## What to produce
Give, as a numbered list, the lines between the one holding "Task: Open help with the cyan ? button" and the one holding "coord(183,646)", inclusive. Skip blank lines and leave the pictures out.

## Source material
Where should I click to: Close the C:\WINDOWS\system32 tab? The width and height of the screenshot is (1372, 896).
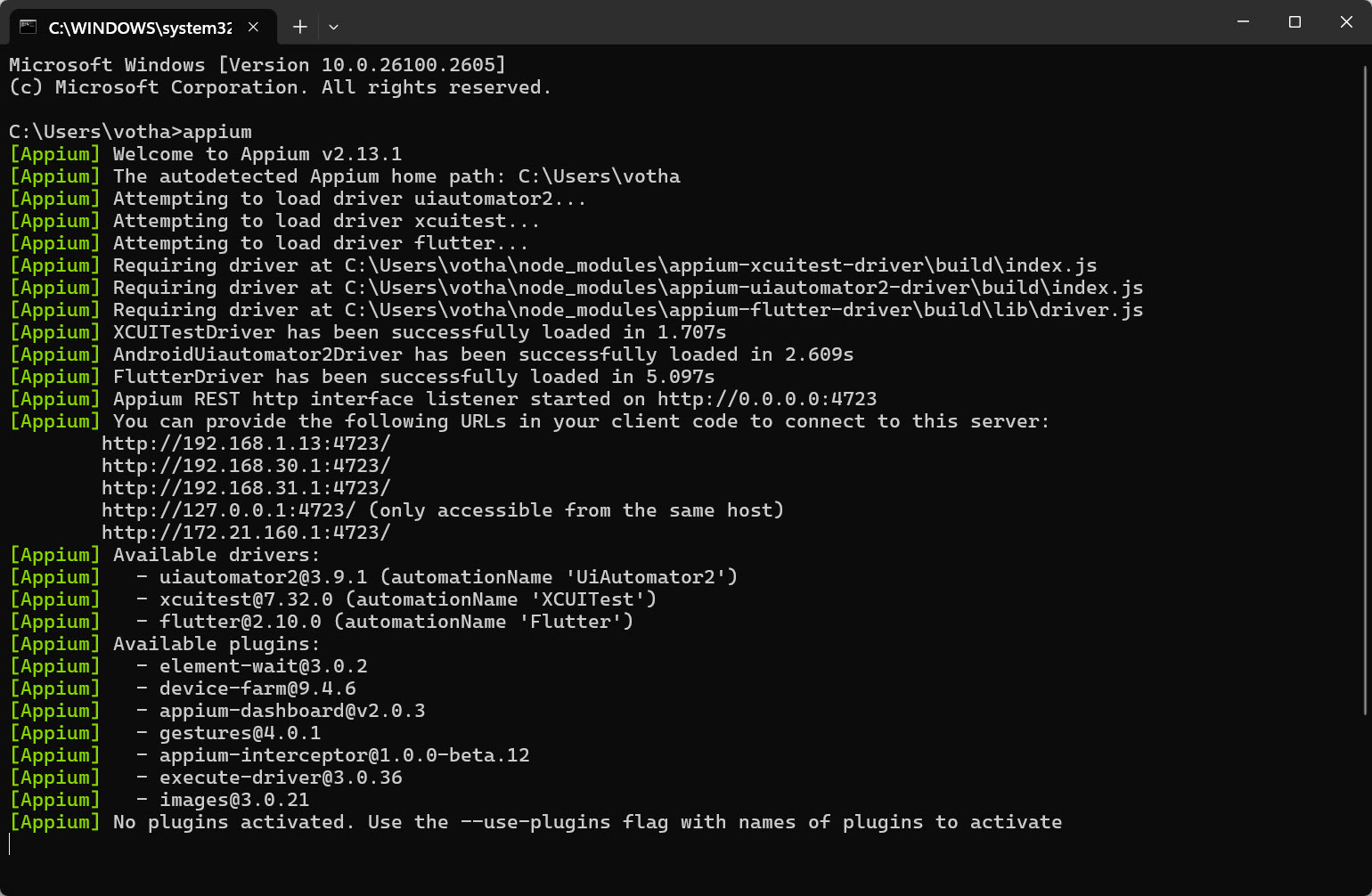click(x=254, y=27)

--

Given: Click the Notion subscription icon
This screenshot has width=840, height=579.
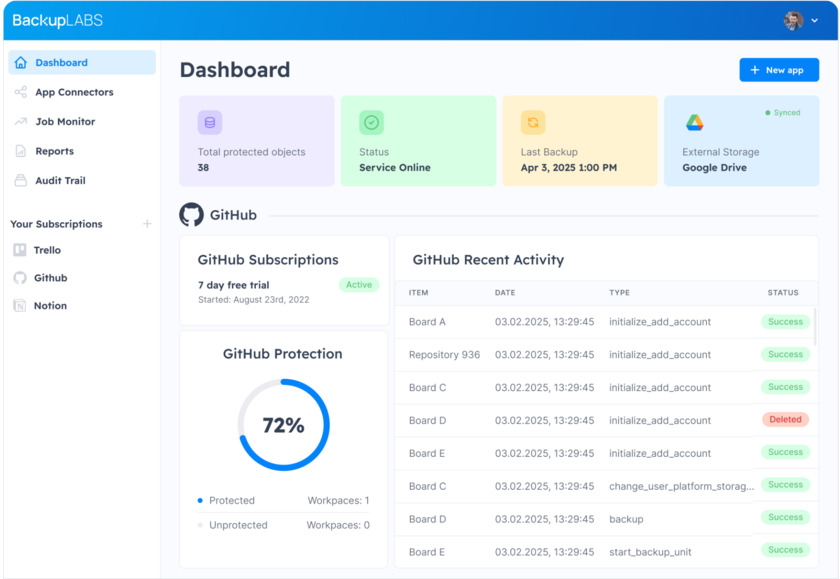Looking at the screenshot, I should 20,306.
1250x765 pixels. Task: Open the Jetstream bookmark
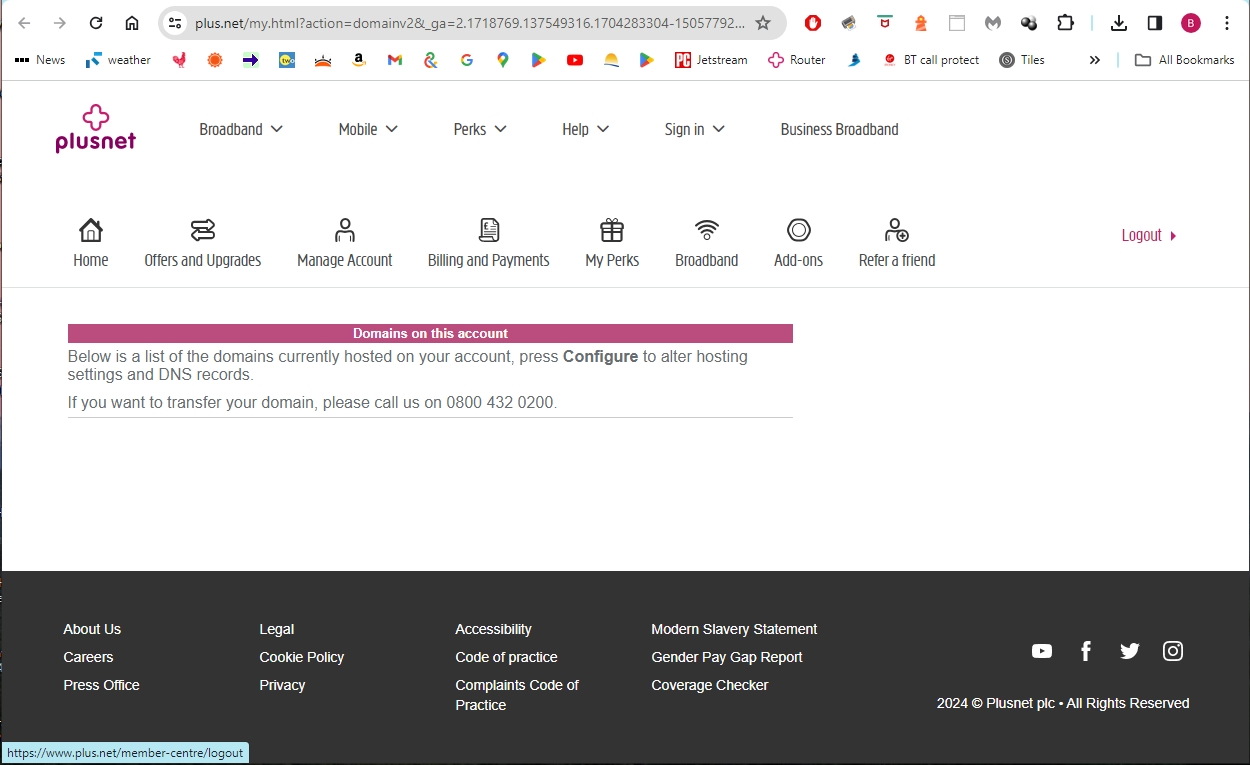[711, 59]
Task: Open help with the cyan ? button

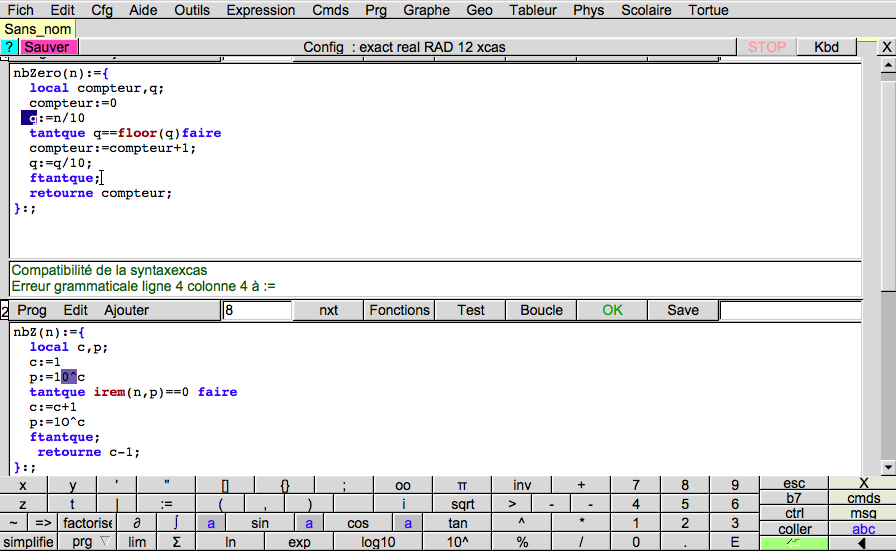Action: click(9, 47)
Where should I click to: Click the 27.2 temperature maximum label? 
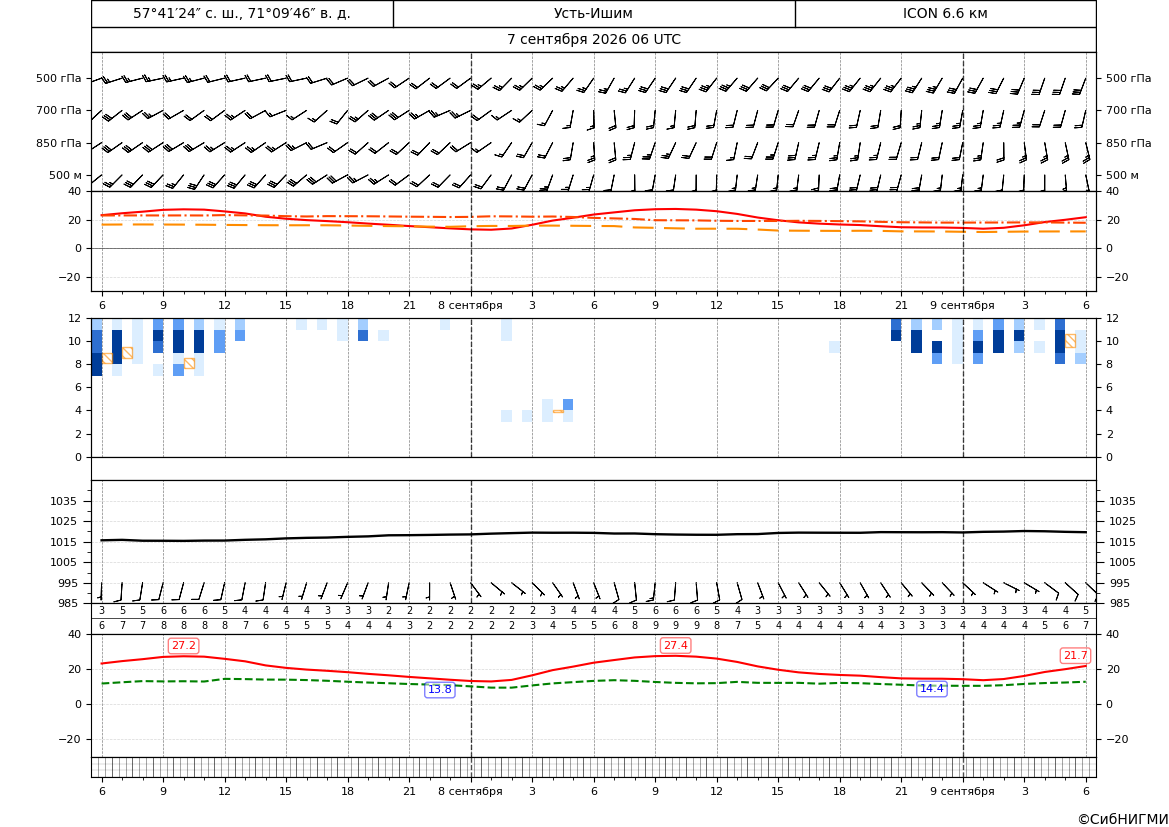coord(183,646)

## Exercise solution
1. Task: Open help with the cyan ? button
2. Action: click(9, 47)
3. Where should I click to: Click the 27.2 temperature maximum label? 
4. coord(183,646)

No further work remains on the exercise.